Texting and driving puts motorists in danger in Houston and around Texas. A witness to the catastrophic church bus crash near Uvalde, Texas underscores that danger.
Texting and driving puts motorists in danger in Houston and around Texas. Now a witness to the catastrophic church bus crash near Uvalde, Texas underscores that danger. Jody Kuchler was driving on State Highway 83 near Concan, Texas. He called the local sheriff’s 911 line to report a white pickup truck driving erratically ahead of him, alternately crossing the centerline and veering to the shoulder at an estimated 80 mph. Kuchler’s passenger also video recorded the truck ahead of him for several miles.
Watching Tragedy Unfold
According to the Houston Chronicle…
“I’m following this guy in a white Dodge dually. He’s all over the road, both sides,” he told the 911 dispatcher. “Somebody needs to get this guy off the road”. Moments later, Kuchler came upon the nightmarish sight of the Dodge truck smashed head-on into a church van filled with elderly members of First Baptist Church of New Braunfels, returning from a retreat. Thirteen of the fourteen people in the bus died. The pickup driver, Jack D. Young, 20, survived, but was hospitalized.
Kuchler reported that when he talked to Young, pinned in the wreckage of his pickup, he said, “Son, do you know what you just did?” According to Kuchler, Young repeatedly said, “I’m sorry. I’m sorry. I was texting.”

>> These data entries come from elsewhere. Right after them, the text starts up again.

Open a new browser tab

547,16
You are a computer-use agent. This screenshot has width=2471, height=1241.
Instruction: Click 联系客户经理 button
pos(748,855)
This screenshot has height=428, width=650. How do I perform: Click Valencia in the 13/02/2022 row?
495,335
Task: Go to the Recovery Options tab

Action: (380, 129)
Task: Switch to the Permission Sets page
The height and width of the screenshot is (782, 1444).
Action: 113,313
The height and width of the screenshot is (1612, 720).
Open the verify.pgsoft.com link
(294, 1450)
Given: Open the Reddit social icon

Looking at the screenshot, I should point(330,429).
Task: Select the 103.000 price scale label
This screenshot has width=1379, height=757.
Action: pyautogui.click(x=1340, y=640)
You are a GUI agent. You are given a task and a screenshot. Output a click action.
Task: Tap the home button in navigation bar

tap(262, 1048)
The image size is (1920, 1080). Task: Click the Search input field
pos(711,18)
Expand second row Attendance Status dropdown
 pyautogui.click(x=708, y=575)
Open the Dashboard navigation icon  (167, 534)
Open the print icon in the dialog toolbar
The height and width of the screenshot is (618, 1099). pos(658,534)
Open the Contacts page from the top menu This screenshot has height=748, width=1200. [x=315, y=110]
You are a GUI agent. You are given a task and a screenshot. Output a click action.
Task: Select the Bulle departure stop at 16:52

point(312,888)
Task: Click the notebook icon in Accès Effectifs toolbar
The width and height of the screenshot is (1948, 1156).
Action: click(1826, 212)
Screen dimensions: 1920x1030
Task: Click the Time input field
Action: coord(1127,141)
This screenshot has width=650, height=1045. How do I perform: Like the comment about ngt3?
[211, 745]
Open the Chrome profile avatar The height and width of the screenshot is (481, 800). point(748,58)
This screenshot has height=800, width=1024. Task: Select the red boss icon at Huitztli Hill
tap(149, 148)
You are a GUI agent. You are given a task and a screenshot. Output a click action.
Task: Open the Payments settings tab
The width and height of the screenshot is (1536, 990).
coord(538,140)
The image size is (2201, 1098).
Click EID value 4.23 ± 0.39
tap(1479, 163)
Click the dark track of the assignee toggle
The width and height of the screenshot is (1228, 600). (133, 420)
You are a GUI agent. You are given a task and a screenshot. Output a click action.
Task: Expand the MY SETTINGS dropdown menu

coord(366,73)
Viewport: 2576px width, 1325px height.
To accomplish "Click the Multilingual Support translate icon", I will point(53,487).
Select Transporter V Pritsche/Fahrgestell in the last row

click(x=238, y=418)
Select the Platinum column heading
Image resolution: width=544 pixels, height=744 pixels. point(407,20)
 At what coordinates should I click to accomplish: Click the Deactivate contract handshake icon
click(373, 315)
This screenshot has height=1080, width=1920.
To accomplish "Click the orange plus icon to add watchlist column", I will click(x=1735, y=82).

Lawmakers Confronted with Terrible Reality
The grim irony is that this horrifying crash comes just two weeks after the Texas House passed a bill to impose a statewide ban on cell phone use while driving. It now remains for the Senate to pass an identical measure and then to secure the signature of Governor Greg Abbott. In a strong bipartisan effort, House Republican Tom Craddick and Senate Democrat Judith Zaffirini partnered to push through the legislation which has failed to pass in four previous sessions.
The Dallas Morning News says that House Speaker Joe Strauss tweeted congratulations to Craddick for passage in the House. Although almost 100 Texas cities have local ordinance against cell phone use while driving, Texas remains one of only four states without a statewide ban.
A portion of Kuchler’s video and news interview shows the disturbing prelude, as Young swerves all over the road in the Texas Hill Country.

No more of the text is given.